:: Stored records ::
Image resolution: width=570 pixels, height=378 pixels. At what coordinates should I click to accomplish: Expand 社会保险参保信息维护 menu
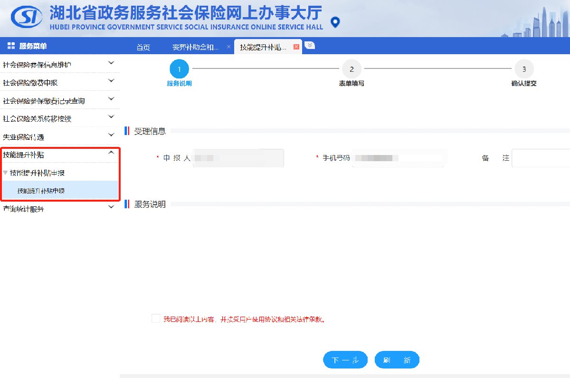pos(111,63)
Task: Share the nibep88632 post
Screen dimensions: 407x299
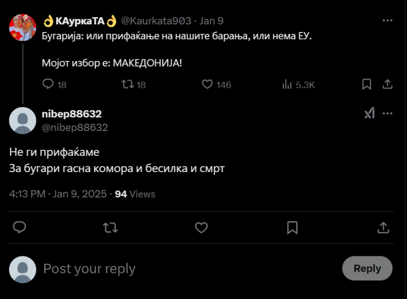Action: (383, 227)
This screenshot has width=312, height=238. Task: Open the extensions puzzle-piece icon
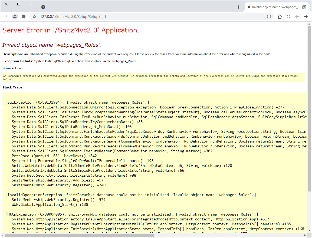(x=24, y=16)
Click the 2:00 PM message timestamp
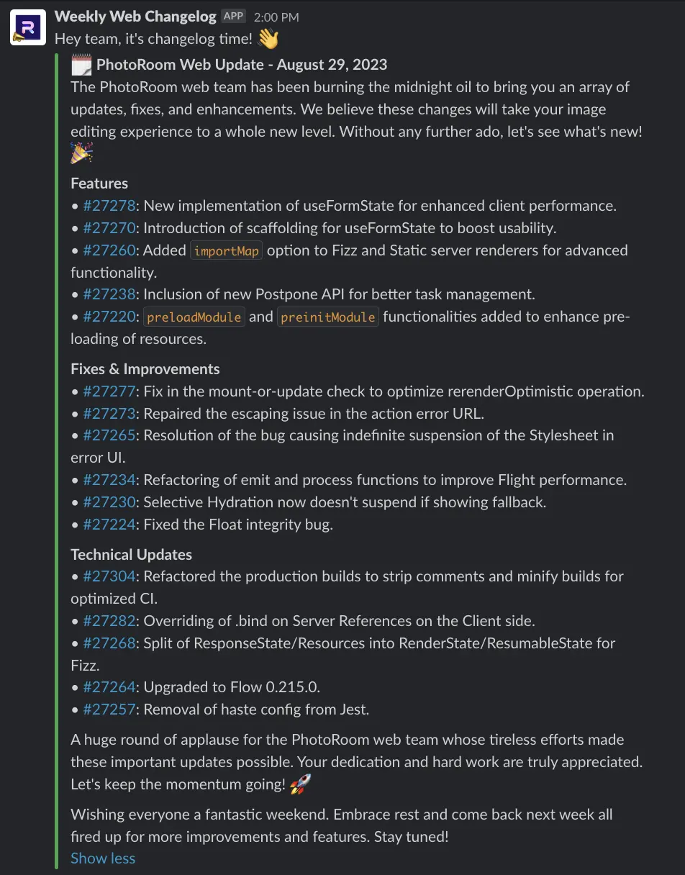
:::
Rewrite all of the entries above as a numbered list, skipping any blank lines. Leave the pictures out.

### Full answer:
1. Image resolution: width=570 pixels, height=378 pixels. At what coordinates should I click to accomplish: Expand 社会保险参保信息维护 menu
2. pos(111,63)
3. Task: Share the nibep88632 post
4. Screen dimensions: 407x299
5. Action: (383, 227)
6. This screenshot has width=312, height=238. Task: Open the extensions puzzle-piece icon
7. (x=24, y=16)
8. Click the 2:00 PM message timestamp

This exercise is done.